I used the lesson3-camvid code to create a model that identifies the left ventricle in a cardiac ultrasound. One problem is that the model sometimes segments multiple parts of the heart and labels them as the left ventricle (see top row in the image below). How can I discourage this behavior and have the model constrained to predict one contiguous shape?
Here’s the code
codes = [‘Void’, ‘Ventricle’]
src = (SegmentationItemList.from_folder(path_img)
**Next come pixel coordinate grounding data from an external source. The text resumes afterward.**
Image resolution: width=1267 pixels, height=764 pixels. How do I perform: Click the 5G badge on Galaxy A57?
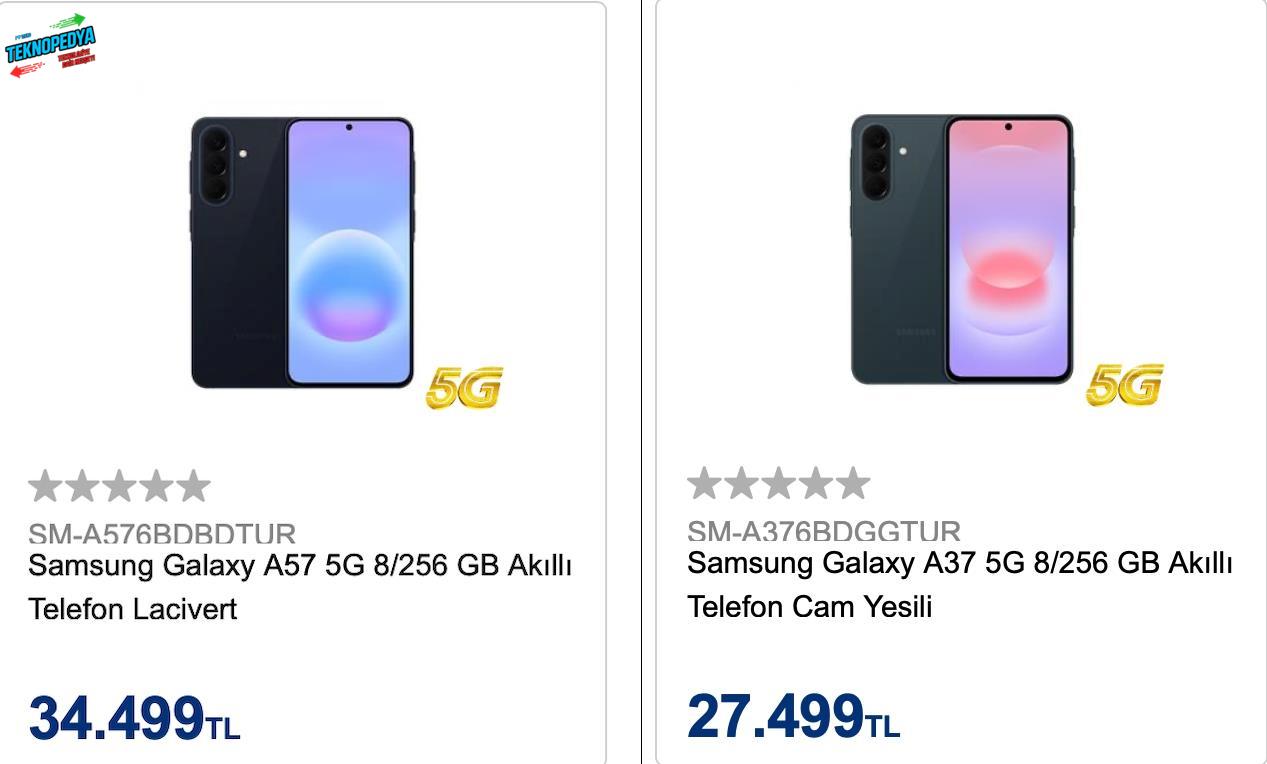pos(463,388)
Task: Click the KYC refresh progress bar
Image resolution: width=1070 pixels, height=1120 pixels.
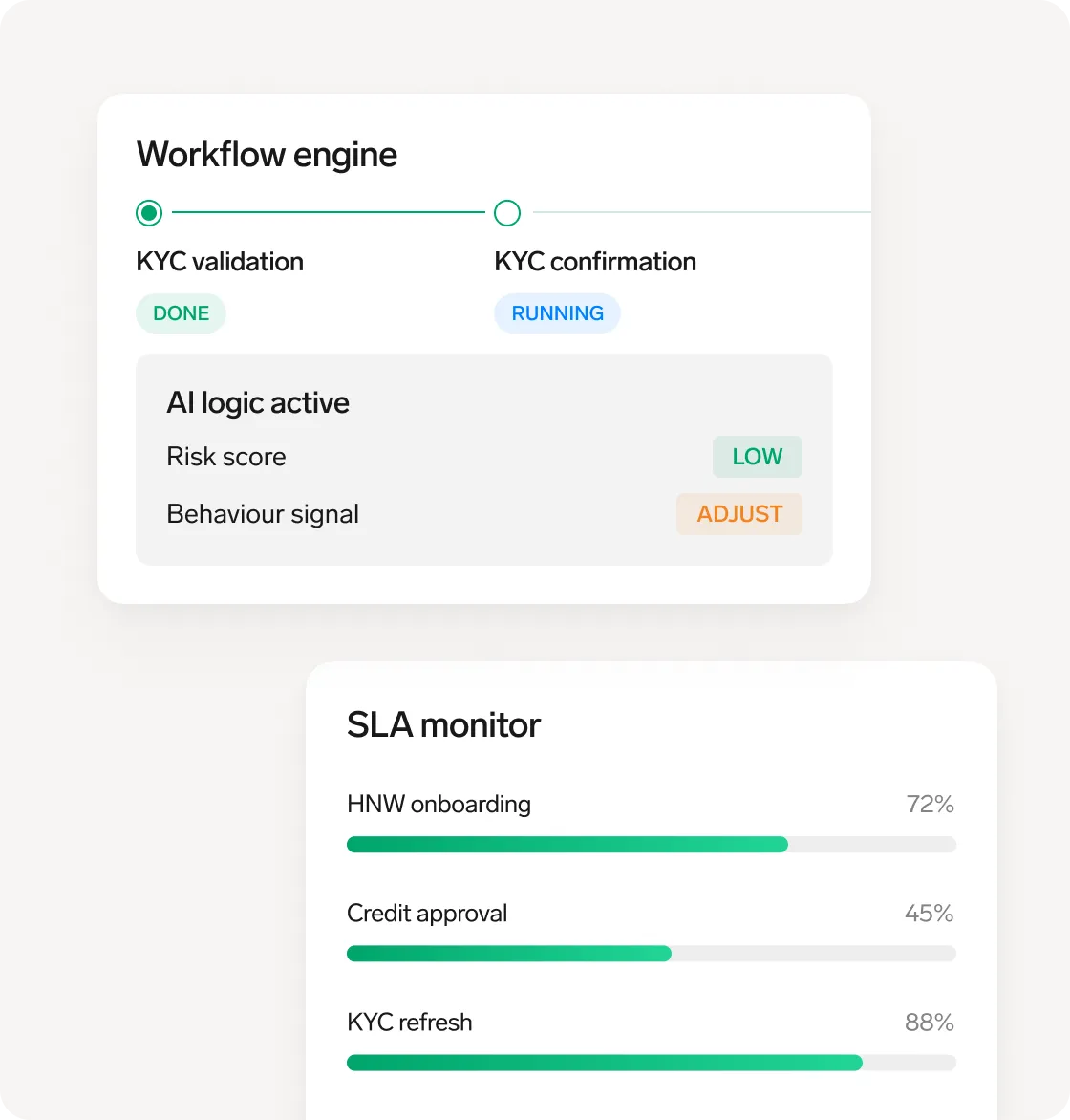Action: point(652,1063)
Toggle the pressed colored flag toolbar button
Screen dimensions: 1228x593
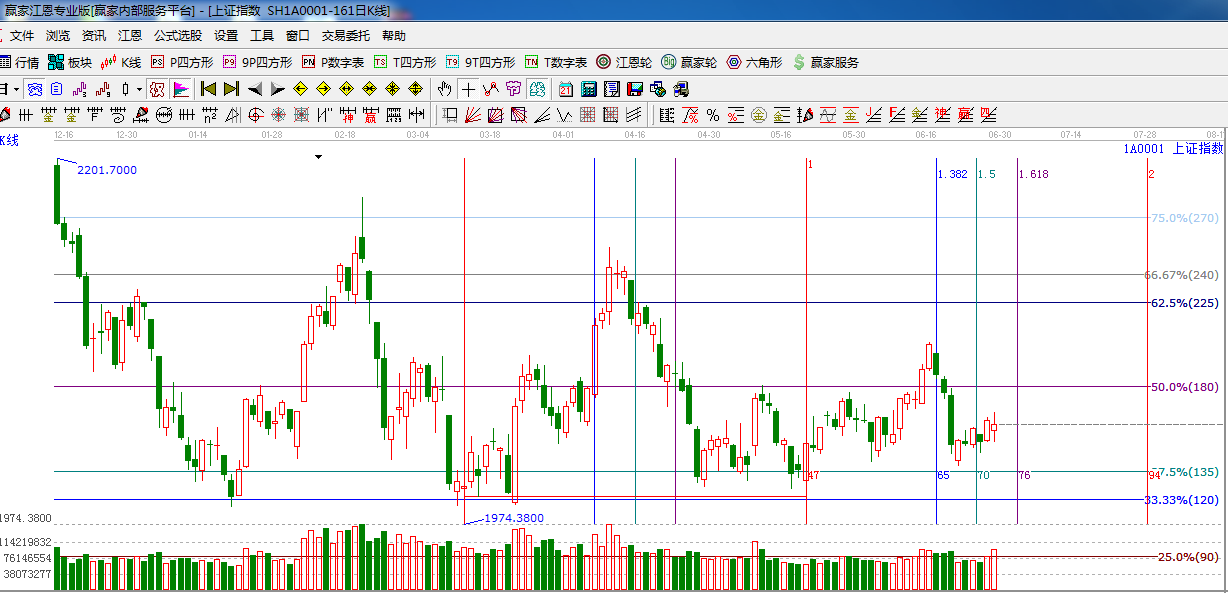(x=180, y=89)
.split_by_fname_file(path/'valids.txt')
.label_from_func(get_y_fn, classes=codes))
train_tfms = [
crop_pad(row_pct=(0,1), size=100, col_pct=(0,1), padding_mode='zeros'),
symmetric_warp(magnitude=(-0.15,0.15), p=0.5),
brightness(change=(0.3, 0.7), p=0.5),
contrast(scale=(0.8,1.25), p=0.75)
]
valid_tfms = [
crop_pad(row_pct=(0,1), size=100, col_pct=(0,1), padding_mode='zeros')
]
tfms = (train_tfms, valid_tfms)
data = (src.transform(tfms= tfms, tfm_y=True, size=112, padding_mode='zeros')
.databunch(bs=bs)
.normalize())
name2id = {v:k for k,v in enumerate(codes)}
void_code = name2id['Void']
def acc_camvid(input, target):
target = target.squeeze(1)
mask = target != void_code
return (input.argmax(dim=1)[mask]==target[mask]).float().mean()
metrics=acc_camvid
learn = unet_learner(data, models.resnet34, metrics=metrics, wd=wd)